Work item:
The answer must be a single number: the count of lines in the listing that hold the string "computer".

Supplied data:
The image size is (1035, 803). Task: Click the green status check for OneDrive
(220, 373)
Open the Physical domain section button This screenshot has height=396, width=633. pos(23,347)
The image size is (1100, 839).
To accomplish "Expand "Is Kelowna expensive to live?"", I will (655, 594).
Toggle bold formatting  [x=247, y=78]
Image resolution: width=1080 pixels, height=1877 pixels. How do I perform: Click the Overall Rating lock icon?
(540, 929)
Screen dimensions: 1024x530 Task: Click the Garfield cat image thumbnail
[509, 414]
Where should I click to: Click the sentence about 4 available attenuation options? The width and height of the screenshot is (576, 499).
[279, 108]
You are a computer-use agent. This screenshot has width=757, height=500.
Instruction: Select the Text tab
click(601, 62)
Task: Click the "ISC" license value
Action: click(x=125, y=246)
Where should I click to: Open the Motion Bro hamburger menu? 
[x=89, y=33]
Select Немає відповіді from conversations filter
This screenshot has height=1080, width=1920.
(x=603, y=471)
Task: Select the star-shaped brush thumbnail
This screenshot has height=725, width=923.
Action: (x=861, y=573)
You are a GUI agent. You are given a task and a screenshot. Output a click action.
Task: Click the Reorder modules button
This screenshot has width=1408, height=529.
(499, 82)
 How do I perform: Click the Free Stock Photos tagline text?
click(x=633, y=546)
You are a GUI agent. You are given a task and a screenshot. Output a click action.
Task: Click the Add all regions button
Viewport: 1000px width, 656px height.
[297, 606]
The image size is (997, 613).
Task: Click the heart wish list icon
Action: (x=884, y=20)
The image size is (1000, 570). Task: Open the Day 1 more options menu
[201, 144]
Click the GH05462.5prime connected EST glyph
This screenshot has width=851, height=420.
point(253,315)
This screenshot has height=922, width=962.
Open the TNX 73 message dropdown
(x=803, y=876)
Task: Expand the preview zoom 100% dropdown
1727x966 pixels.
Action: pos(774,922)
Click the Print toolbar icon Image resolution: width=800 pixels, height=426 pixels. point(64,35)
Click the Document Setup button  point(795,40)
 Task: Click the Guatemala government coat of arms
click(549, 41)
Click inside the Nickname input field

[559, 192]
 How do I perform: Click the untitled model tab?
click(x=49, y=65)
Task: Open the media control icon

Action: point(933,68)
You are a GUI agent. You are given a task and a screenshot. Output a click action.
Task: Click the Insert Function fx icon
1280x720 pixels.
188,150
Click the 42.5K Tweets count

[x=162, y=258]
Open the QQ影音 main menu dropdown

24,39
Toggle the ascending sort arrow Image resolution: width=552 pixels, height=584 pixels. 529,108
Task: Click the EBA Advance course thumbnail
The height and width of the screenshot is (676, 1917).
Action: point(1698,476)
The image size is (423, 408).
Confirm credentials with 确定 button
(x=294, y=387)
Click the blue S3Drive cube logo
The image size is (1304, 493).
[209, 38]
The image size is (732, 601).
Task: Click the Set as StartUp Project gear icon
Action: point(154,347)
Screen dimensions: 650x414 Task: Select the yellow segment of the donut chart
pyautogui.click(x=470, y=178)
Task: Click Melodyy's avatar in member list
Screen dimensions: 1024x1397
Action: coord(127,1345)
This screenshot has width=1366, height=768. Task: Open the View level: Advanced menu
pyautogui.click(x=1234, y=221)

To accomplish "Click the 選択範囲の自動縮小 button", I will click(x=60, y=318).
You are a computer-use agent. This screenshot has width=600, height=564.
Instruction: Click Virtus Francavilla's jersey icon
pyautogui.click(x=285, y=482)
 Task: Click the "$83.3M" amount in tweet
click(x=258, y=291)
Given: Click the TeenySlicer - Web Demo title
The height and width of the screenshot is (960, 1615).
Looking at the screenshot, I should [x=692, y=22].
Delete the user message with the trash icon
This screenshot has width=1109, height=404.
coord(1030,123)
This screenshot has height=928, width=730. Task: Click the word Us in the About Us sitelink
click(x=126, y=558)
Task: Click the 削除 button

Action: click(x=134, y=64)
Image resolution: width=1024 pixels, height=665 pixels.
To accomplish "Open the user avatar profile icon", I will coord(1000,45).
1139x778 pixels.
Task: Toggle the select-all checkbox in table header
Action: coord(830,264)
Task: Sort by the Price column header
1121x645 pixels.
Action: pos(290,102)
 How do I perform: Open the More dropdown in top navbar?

Answer to the exercise:
2